Thursday, September 21, 2006

Rob the vote

Here we go again.

In February, state Republicans offered a solution for a problem that doesn't exist by requiring photo identification at the voting booth, claiming it was necessary to stop voter fraud, which isn't happening. Governor Rendell did the right thing by promptly squashing that noxious legislation.

Yesterday the House of Representatives passed legislation to require proof of citizenship at the polls. Now, think about that. Before you get to the polls, you have to register. And in order to register, what do you need? Say it together- citizenship.

Because this bill requires proof of citizenship, not just identification, a driver's license would not do the trick since documented immigrants and, in some states, undocumented immigrants can get driver's licenses. So you'll need to take your passport, which only 27% of Americans have (and I'm in the 73% who do not have a passport), or your birth certificate to vote.

Not surprisingly, this legislation, if passed by the Senate and signed by the president, would have the greatest impact on the elderly, the poor, and minorities, much like the state legislation earlier this year. Even less surprising, the bill passed on a party line vote with the Rs in favor and the Ds against.

Oh, and while we're ticking off all of the predictables in this, supporters managed to tie in illegal immigration to their cause.
"Those who are in this country illegally want the same rights as United States citizens without obeying the laws of our land," Rep. Ginny Brown-Waite, a Florida Republican, said during the House debate. "We should not let these criminals defraud our election system by allowing them to vote."

Come on, Congresswoman. That's the best you can do? Couldn't you find a way to tie in terrorists from France who are in same-sex relationships? The list of scapegoats is much too long to just stop at illegal immigrants.

Reuters reporter Donna Smith failed miserably in not questioning Rep. Brown-Waite on where she has the evidence that undocumented immigrants- or documented immigrants, for that matter- are trying to fraudulently vote.
America has a proud tradition of opening up the franchise to new groups, notably women and blacks, who were once denied it.

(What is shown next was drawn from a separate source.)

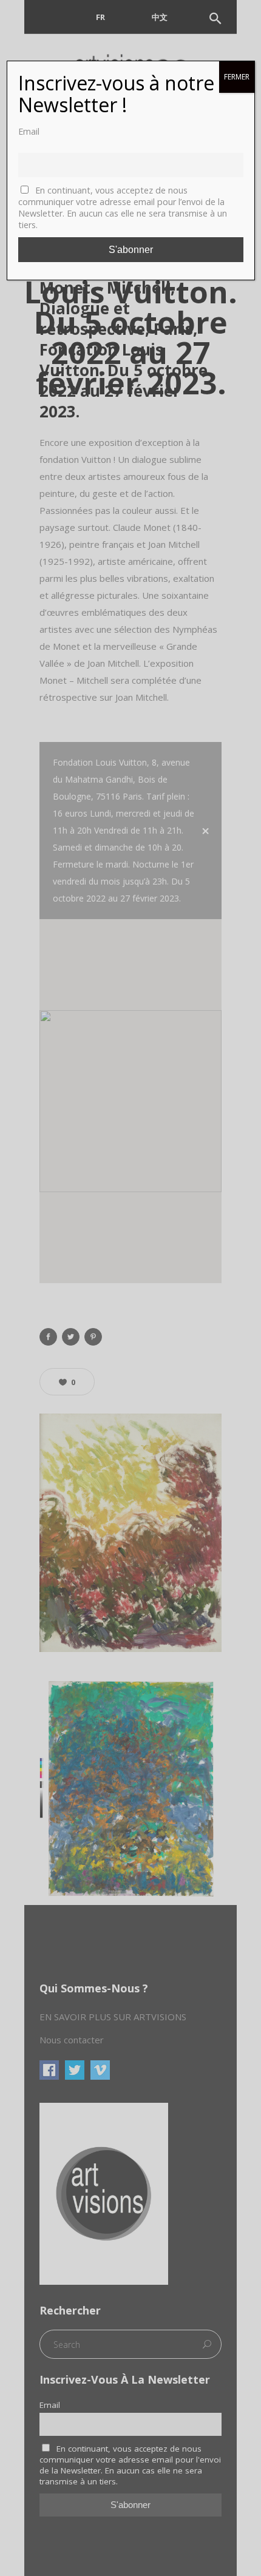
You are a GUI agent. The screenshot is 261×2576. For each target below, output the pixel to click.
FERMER (236, 77)
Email (28, 131)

It is disgraceful that, for partisan political reasons, some people are trying to reverse the tide, and standing in the way of people who have every right to vote.

NY Times editorial (subscription required): Keep away the vote

Thankfully, this has little chance of passing the Senate.

Andy in H-burg

4 Comments:

Anonymous Atheism Quotes said...

Wow. You have to love how some Republicans have mastered the right way to present non-options to people! Let's tell people we have to stop a problem, but fail to mention there's no problem to stop. "Have you stopped beating your wife yet?"

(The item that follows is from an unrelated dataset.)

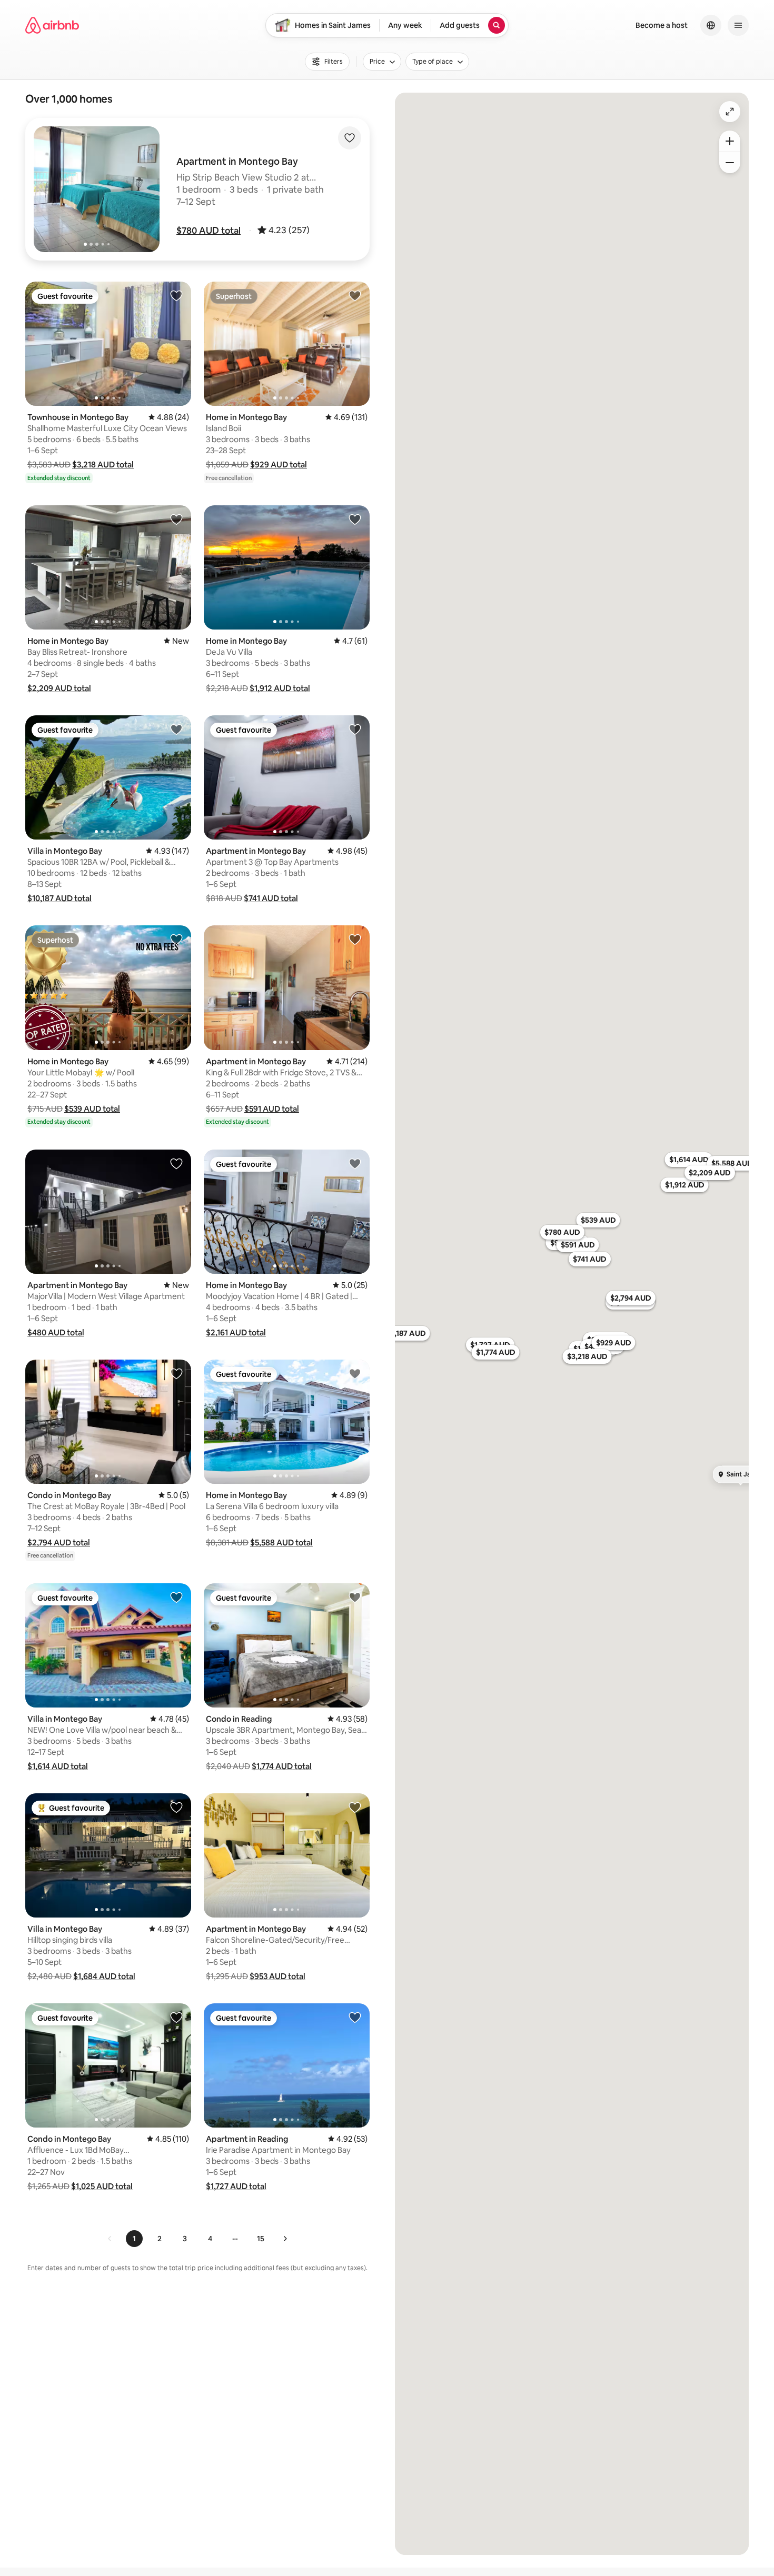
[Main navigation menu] (738, 25)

It seems like at least once a week there's some legislation being proposed at a federal, state, or local level to give an advantage to the Republicans in the election. I don't know whether to be frustrated that they keep at it, or glad that they feel they have to resort to these things to get re-elected.

9:00 AM  
Anonymous The Mad Scotsman said...

What's surprising is that the supposedly free press doesn't nail those bastards to the wall.

The only place you're likely to find news about this is the Daily Show - not in the newspapers or in the TV news.

Cheers, Neil.

2:53 PM  
Anonymous The Bidge said...

Slightly off-topic, for which I apologize. But it's the passport thing that got me wondering...

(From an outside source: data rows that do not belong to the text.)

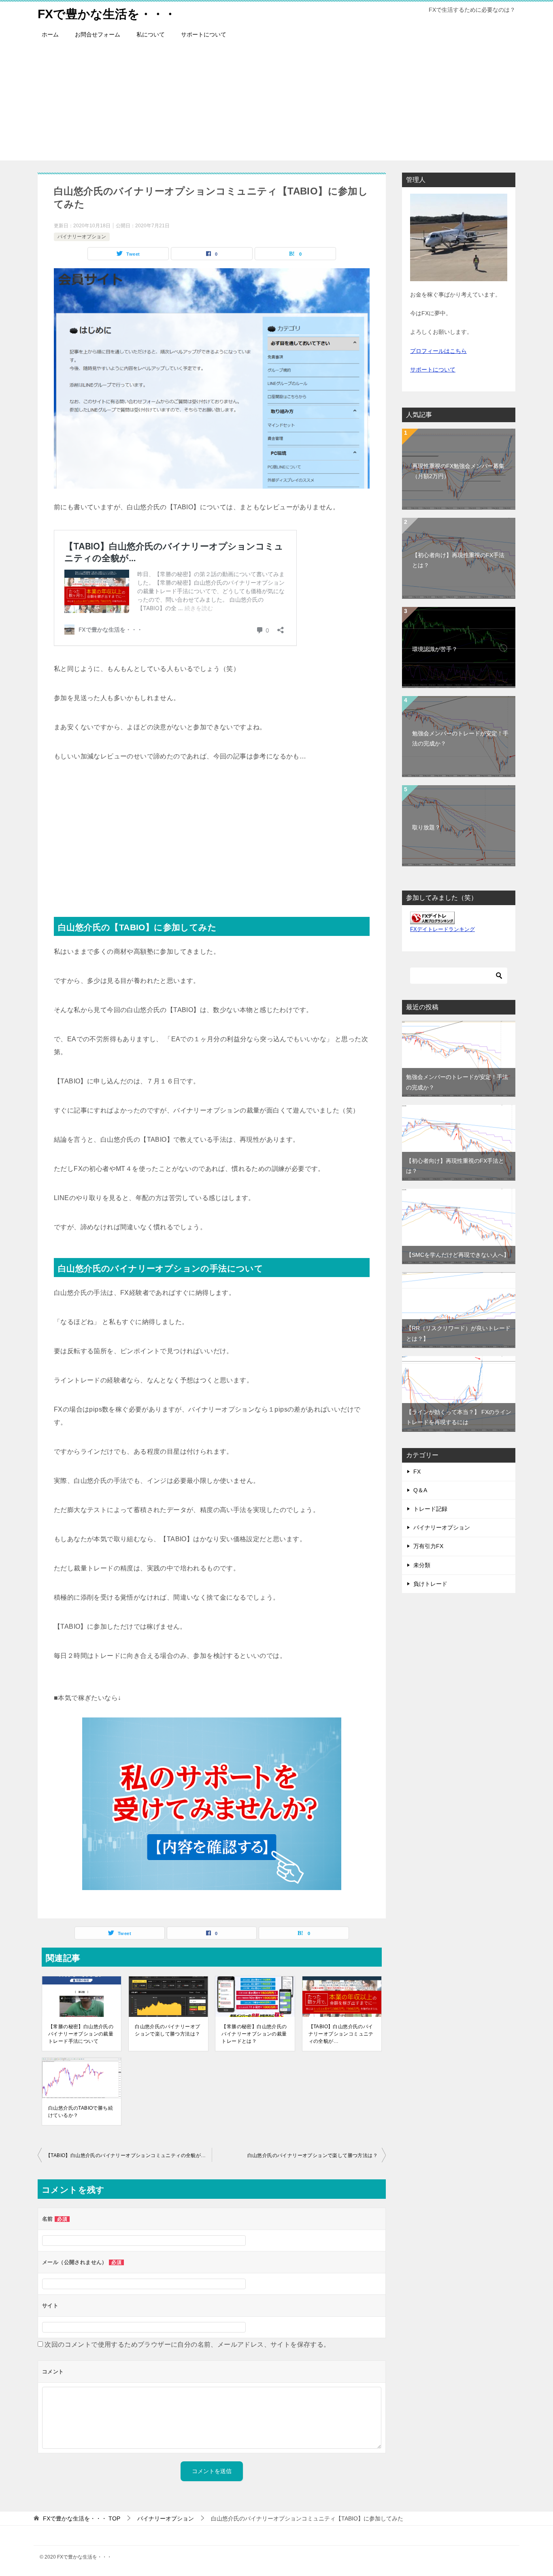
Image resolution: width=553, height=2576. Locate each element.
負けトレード (430, 1584)
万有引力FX (428, 1546)
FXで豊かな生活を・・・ (107, 14)
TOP (81, 2518)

Is anyone willing to create a new post/discussion on biometric passports and privacy issues (specifically the biometric aspect and the potential risks of RFID, but also the Fed's insistence that other countries all over the world comply with the standard). Does the ACLU, PA charter or national, have an opinion or something on this?

This is just a curiosity thing. If there is already a post on this, can someone kindly provide a link. This is an issue I care very deeply about.

11:05 AM  
Blogger ACLU of Pennsylvania said...

Bidge, there are a few places you can check out. First, you'll find some info on this at national's website, aclu.org. Click on "Privacy & Technology." In the news releases on the P&T Project page, there is a release about this issue in California.

Also, this plays a role in the debate over the REAL ID Act, which requires a chip of some sort (RFIDs?) in our drivers' licenses. More info on REAL ID is available at realnightmare.org.